后半场,宁欣借薛红轻敌找准时机,借助擂台围绳的力量把薛红重砸在地,跟着立马锁住她。
可她的力量不及薛红。
薛红硬生生扳开宁欣手臂。
宁欣右手小臂有骨裂的感觉,但她没松手,快速调整姿势更狠地锁住薛红。
她知道,要赢,她只有这一个机会。
最后,薛红举手示意认输。
薛红指着宁欣,咬牙切齿:“我记住你了!”
宁欣没应话。
钱老板跑上台,指挥着人:“来人看看。”
医护正打算看宁欣的手,宁欣艰难坐起身,推开:“不用。”
钱老板走近,蹲下,语气重重地提醒:“你的手!”
宁欣抬起右手臂:“能动。

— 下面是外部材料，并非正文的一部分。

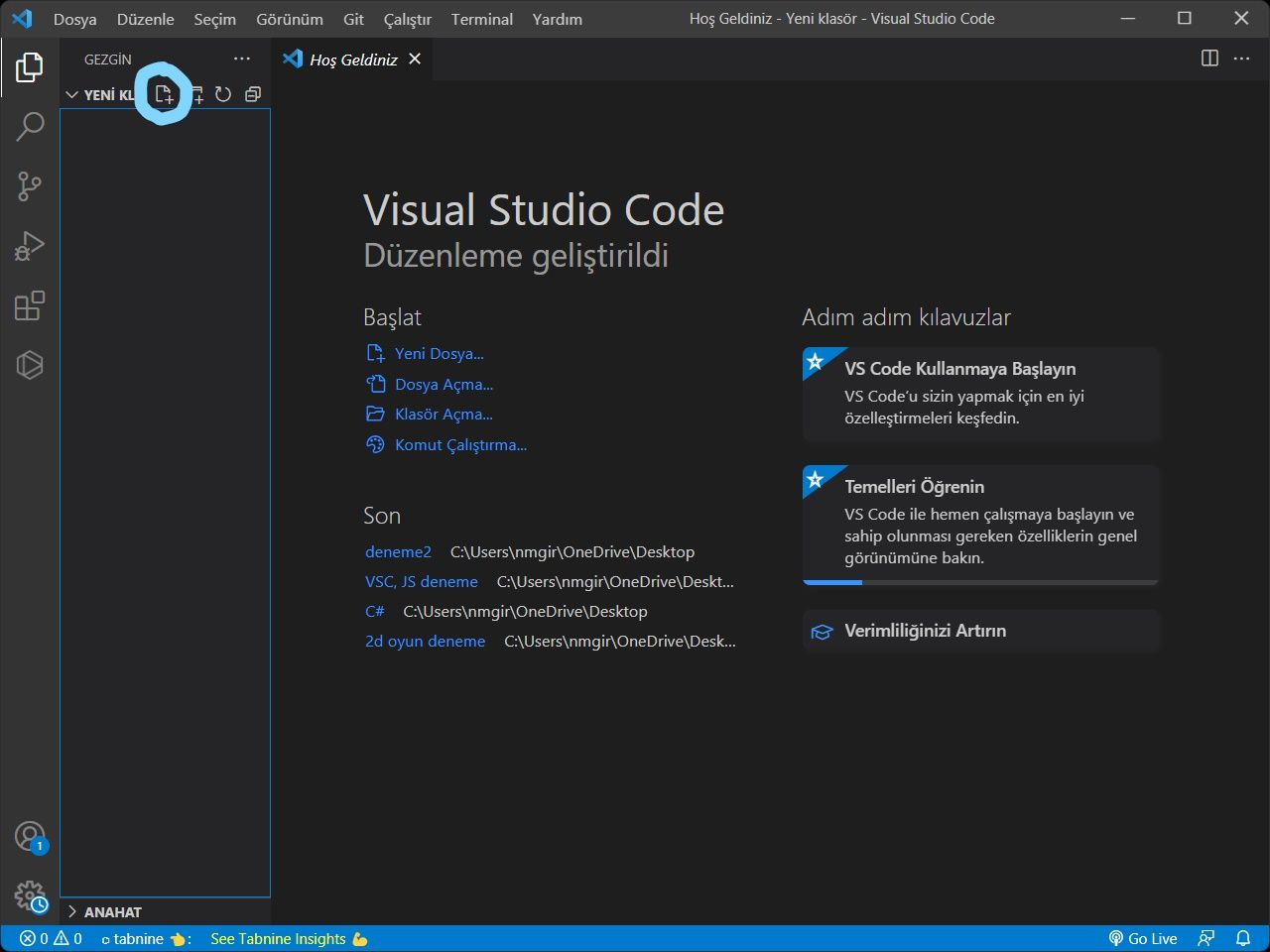The image size is (1270, 952).
Task: Open the Search view in activity bar
Action: [x=30, y=126]
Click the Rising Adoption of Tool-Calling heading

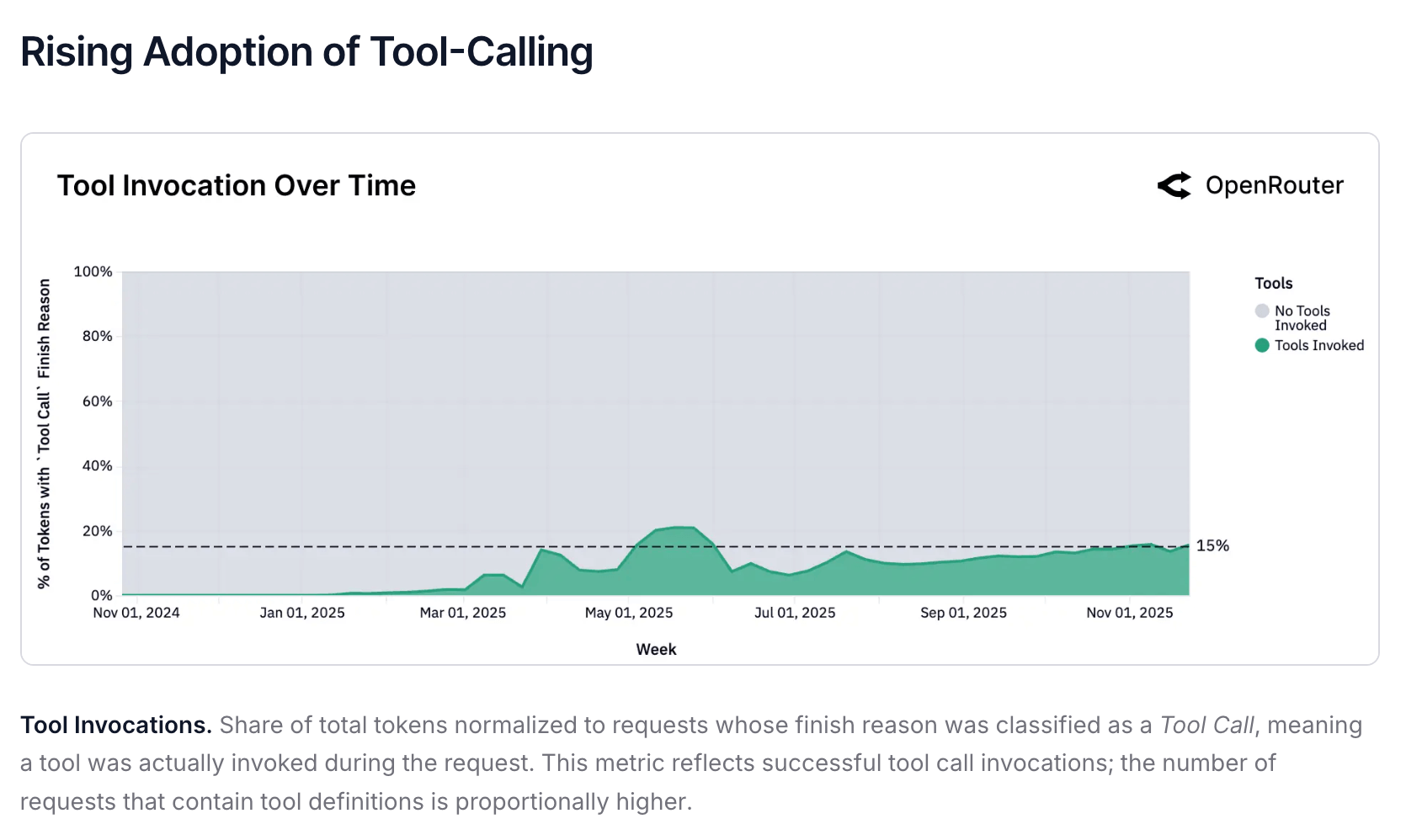pos(306,52)
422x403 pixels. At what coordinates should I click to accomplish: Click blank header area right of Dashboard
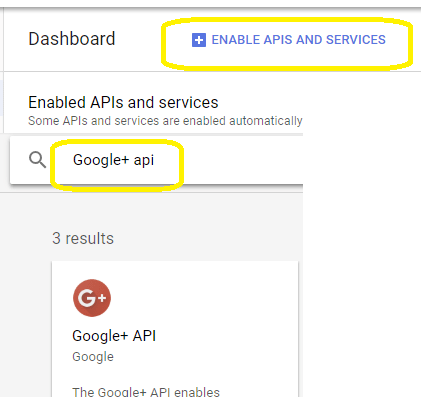pyautogui.click(x=138, y=39)
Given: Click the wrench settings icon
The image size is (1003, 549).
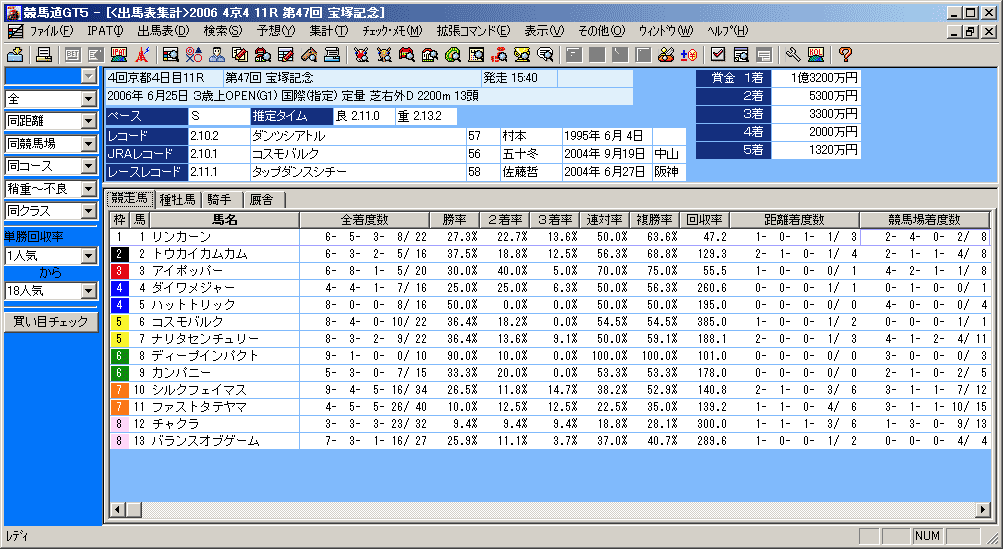Looking at the screenshot, I should [793, 54].
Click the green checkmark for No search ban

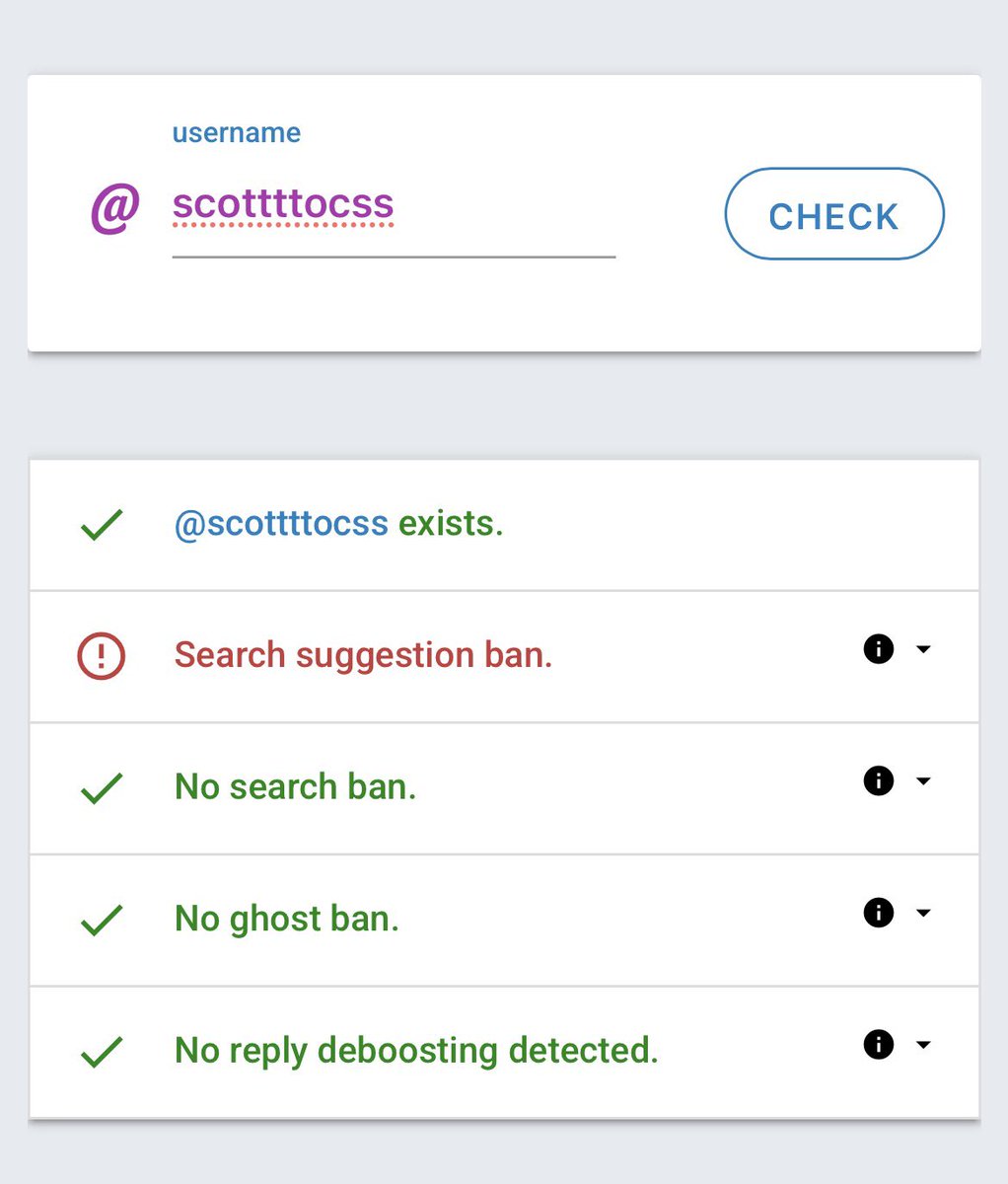tap(102, 787)
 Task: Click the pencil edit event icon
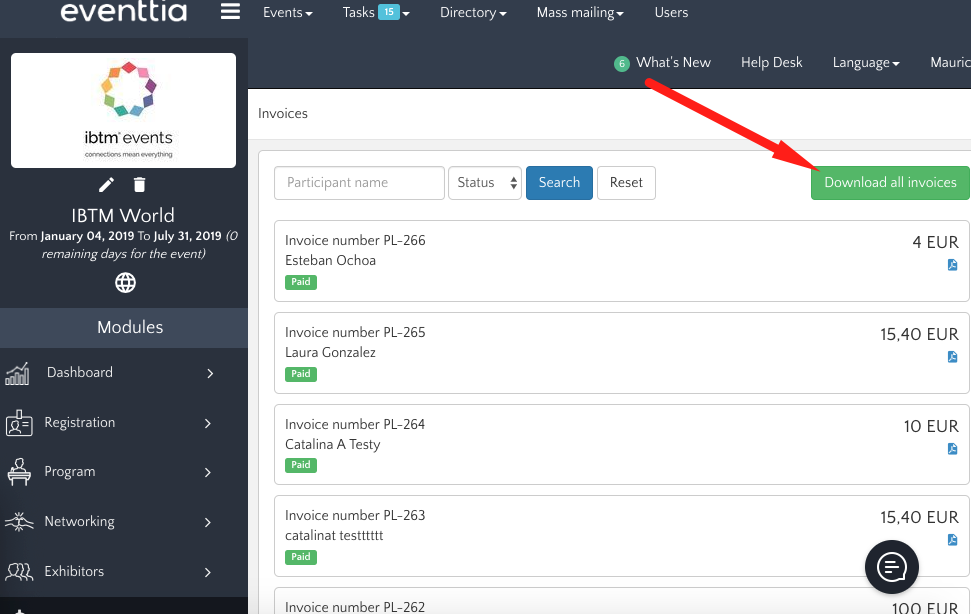(x=107, y=184)
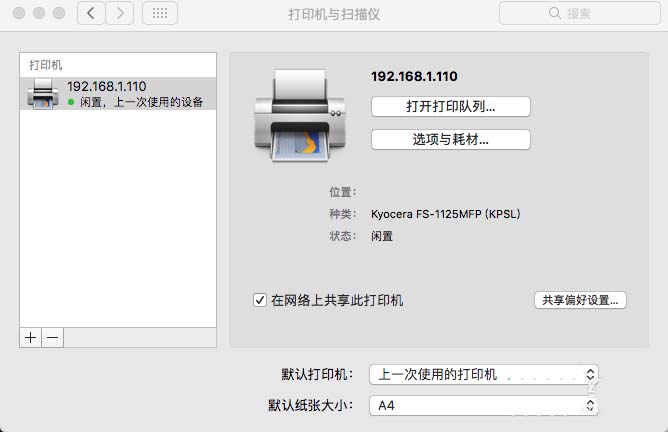Toggle 在网络上共享此打印机 checkbox
Screen dimensions: 668x432
click(x=260, y=300)
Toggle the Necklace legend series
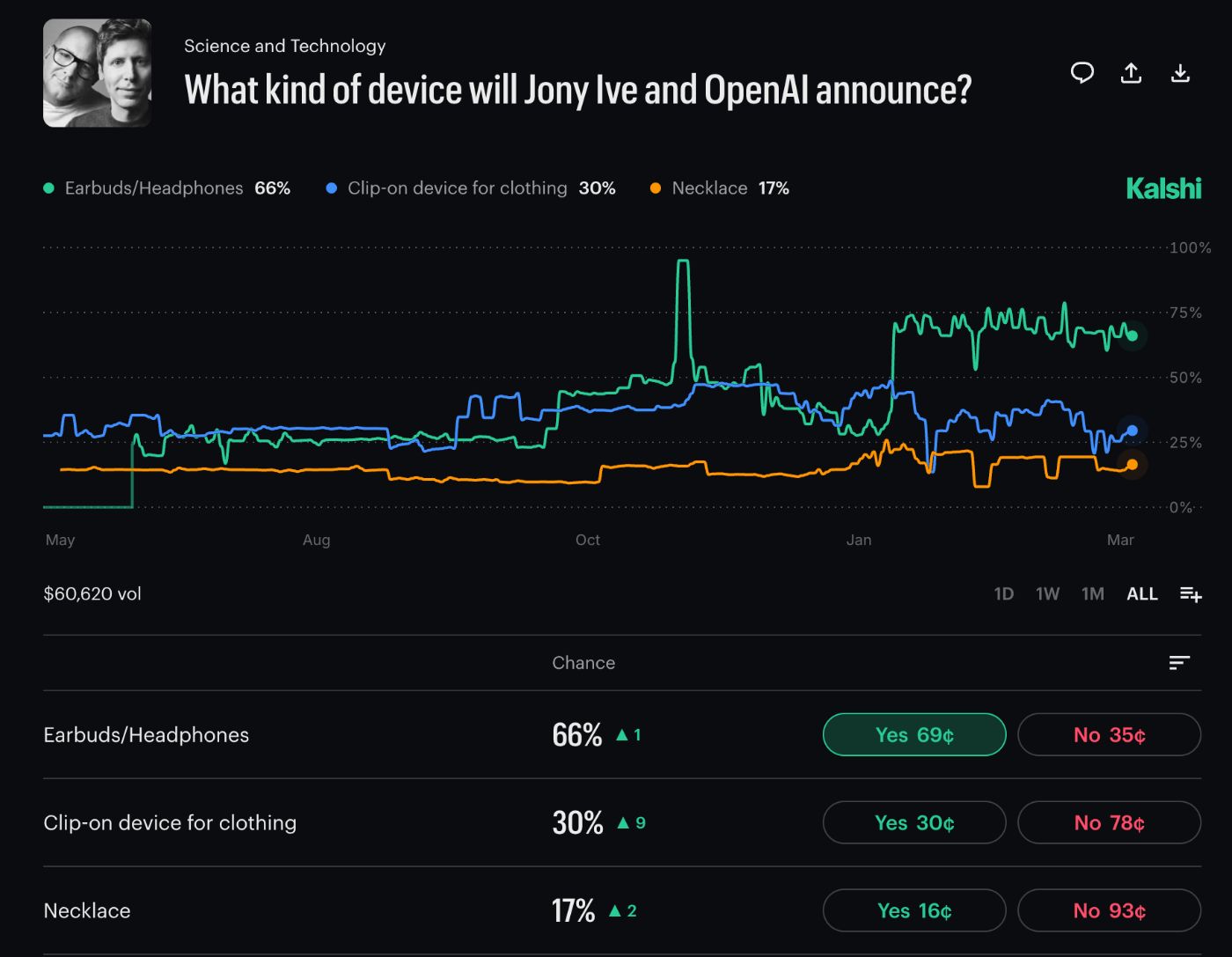The width and height of the screenshot is (1232, 957). coord(708,188)
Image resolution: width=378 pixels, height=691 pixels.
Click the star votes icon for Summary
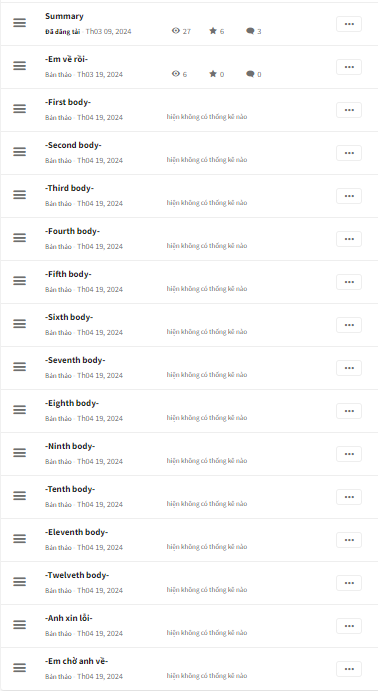point(213,31)

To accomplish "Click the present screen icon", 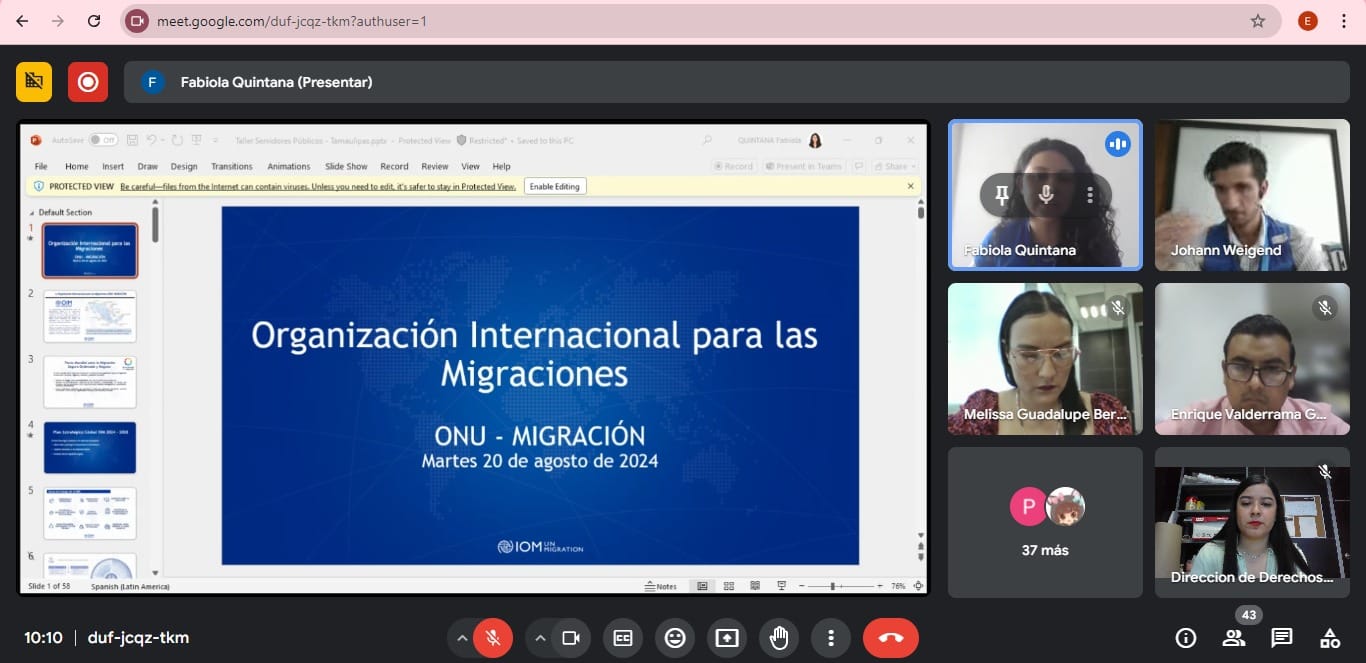I will click(727, 638).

”
钱老板食指指着宁欣:“你别给我乱来,我这儿不收命!”
“我没想把命留在这儿。”宁欣碎发被汗渍浸湿,眼眸带笑不达眼底。
她没想把命留在这儿。
她要带妈妈回家。
和爸爸一起。
只是在此之前,她应该把欠的钱还了。
虽然她觉得只还钱不够,甚至用一辈子去偿还也不够。
但她努力了。
尽最后的努力了。
所以,希望她爱的人能够接受,并原谅她。